Dear Stata list,

I am agonising over a problem and would very much appreciate your support. I have a dataset with some 27,000 observations and 260 variables. The data is structured in group-years, i.e. I observe more than 2,000 actors over varying periods of time. I run Stata version 14.2.
I drew the data from some 20 datasets. This means for example that information for the conflict behaviour of an actor is based on data from dataset A (“conflict_A”), dataset BC (“conflict_BC”), dataset DEF (“conflict_DEF”) and dataset G (“conflict_G”). For other variables I use partly the same, but also other datasets, here e.g. the number of fatalities caused per year (datasets A, BC, DEF, Z).

My plan is the following:
  • For each category of variables (conflict, fatalities, etc.) create a master variable (master_CONF, master_FATA, etc.) that combines the individual observations according to some rules:
    • Rule 1: Datasets A and BC are superior to datasets DEF, G and Z.
    • Rule 2: Within each group of datasets (A and BC vs. DEF, G and Z), find the variable with the least missing observations by id. Use all of the observations of this variable for this id and fill the master variable. If there are still missings in the master variable, find the variable with the second least missings per id in this dataset group. If all variables by dataset group are exhausted and there are still missings, move on to the next group of datasets and do the same. For example, even if variable A has more missings than variable G, it is preferred as long as it has a value by id. Observations from DEF, G and Z are only included when A and BC still show a missing for that particular observation.
    • Rule 3: For the case when variables have the same number of missings per id within the same group of datasets: I would like to choose the variable with the highest sum total (here highest overall sum for conflict behaviour or highest overall sum of fatalities).
  • For each master variable, create a source variable (string) that records the name of the contributing variable.

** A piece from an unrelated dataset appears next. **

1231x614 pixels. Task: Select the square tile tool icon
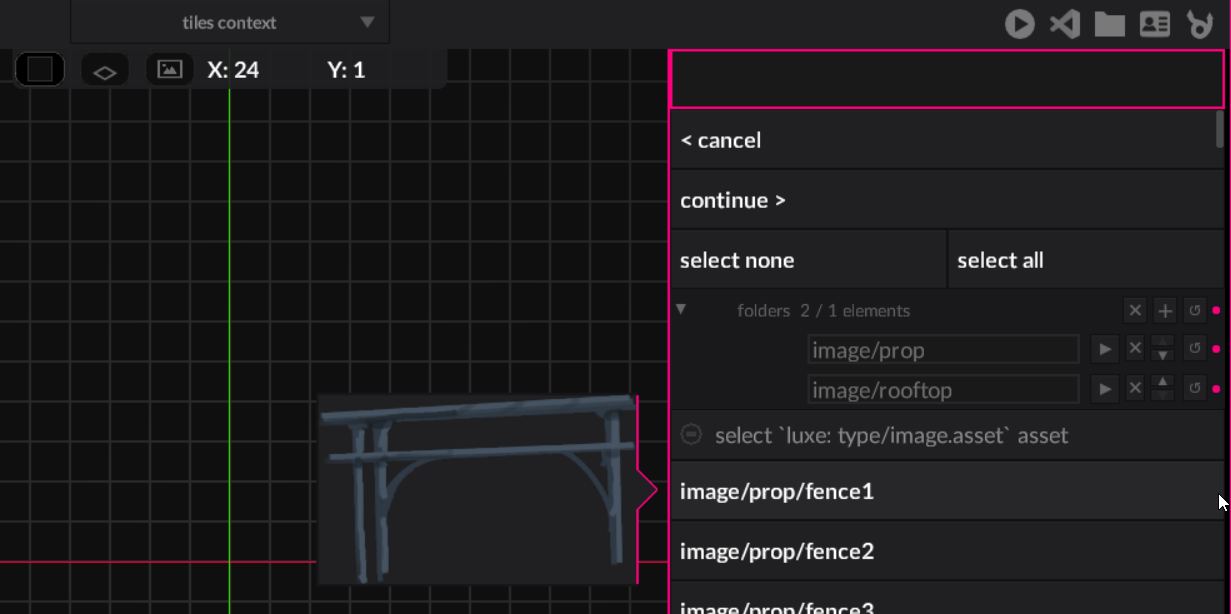[x=40, y=70]
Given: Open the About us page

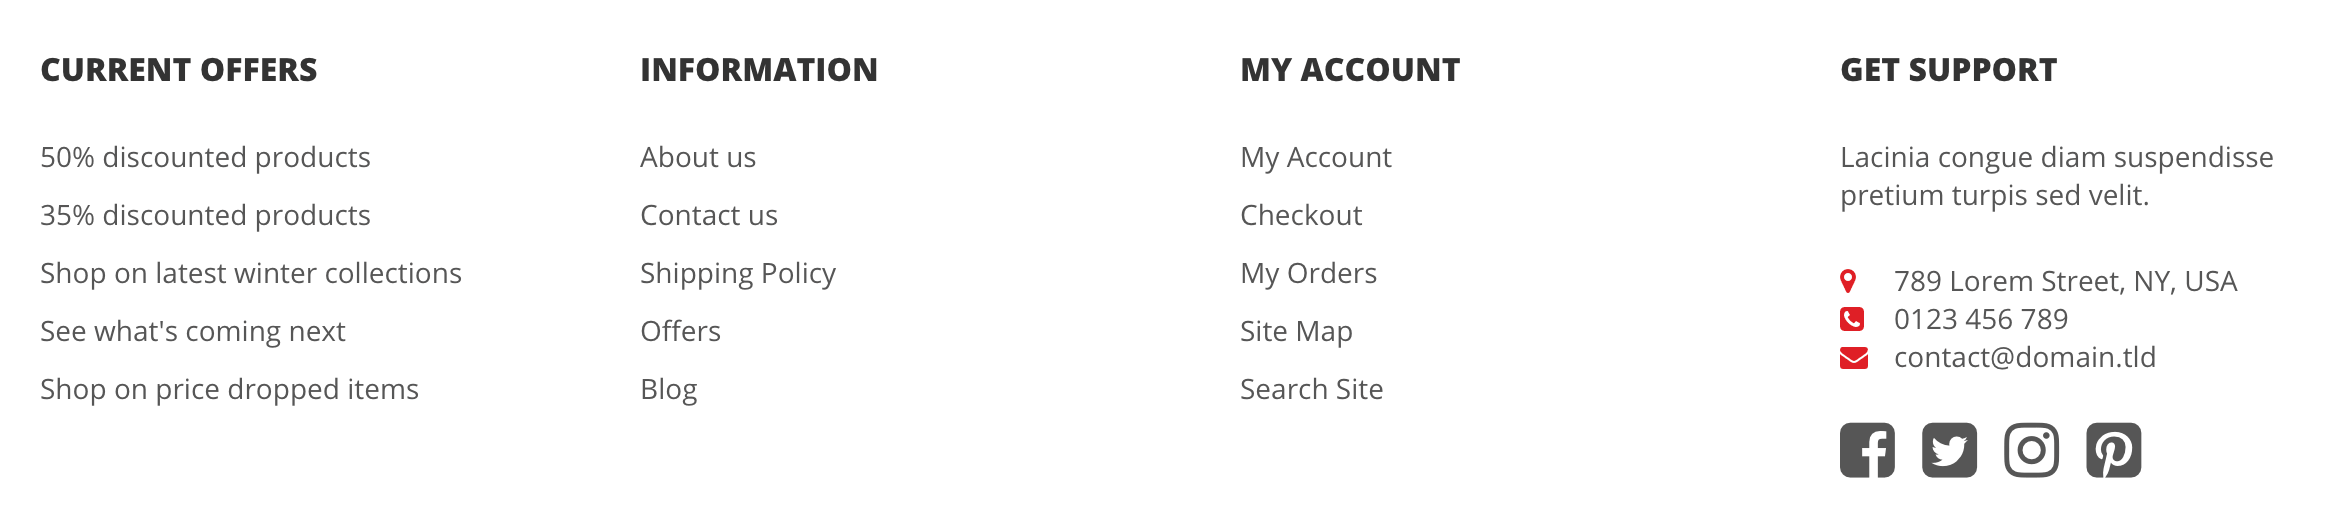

Rules in the order of appliance:
Ranking of datasets (superior > inferior)
Number of missing obs by id within group of datasets (lesser missings by id > more missings by id)
If same number of missings by id in same group of datasets: Overall score by id (Highest sum total > less sum total)

I wrote a code that achieves almost all rules – except for the repeated loops within the same group of datasets. Is there a way to tell Stata that some variables (identified by their name ending) are to be treated preferential for the entire operation? Also, I wonder whether there is a code that is more parsimonious, since I have so many variables in my real dataset.

Code:
clear
input id year conf_A conf_BC conf_DEF conf_G fata_A fata_BC fata_DEF fata_Z
1 1990 . 0 0 . . 0 0 .
1 1991 1 2 0 . 23 111 0 .
1 1992 2 2 . . 114    . .    .
1 1993 1 2 1 . 19 . 27    .
2 2003 0 . 0 0 0 . 0 0
2 2004 . . 0 1 . . 0 44
13 1992 2 1    1 0    143    . 55 0
13 1993 2 1    1 .    197    17 . .
13 1994 . 1    1 .    . 10 .    .
89 2001 1 .    . 2    . .    . 101
89 2002 2 .    2 2    . .    198    165
89 2003 . .    2 2    . .    153    153
89 2004 1 2    . 1    12 200 . 22
89 2005 1 2    . .    32 176 . .
89 2006 . .    1 .    . .    62 .
89 2007 . .    1 0    . .    29 0
end

local conf conf_A conf_BC conf_DEF conf_G
local fata fata_A fata_BC fata_DEF fata_Z


* Create variables that count the missing obs by id:

foreach x of varlist `conf' `fata' {
    gen lack_`x' = missing(`x')
    bysort id: egen mis_`x' = total(lack_`x')
    drop lack_*
    }
           

* Create source variables that record the origin of the obs:

// rule 2 - least missings:

local mis_CONF mis_conf_A mis_conf_BC mis_conf_DEF mis_conf_G
local mis_FATA mis_fata_A mis_fata_BC mis_fata_DEF mis_fata_Z

egen min_mis_CONF = rowmin(`mis_CONF')
egen min_mis_FATA = rowmin(`mis_FATA')

foreach x of varlist `mis_CONF' {
    gen name_`x' = ""
    replace name_`x' = "`x'" if `x' == min_mis_CONF
    }
    
foreach x of varlist `mis_FATA' {
    gen name_`x' = ""
    replace name_`x' = "`x'" if `x' == min_mis_FATA
    }

// is there a shorter way that combines both loops above?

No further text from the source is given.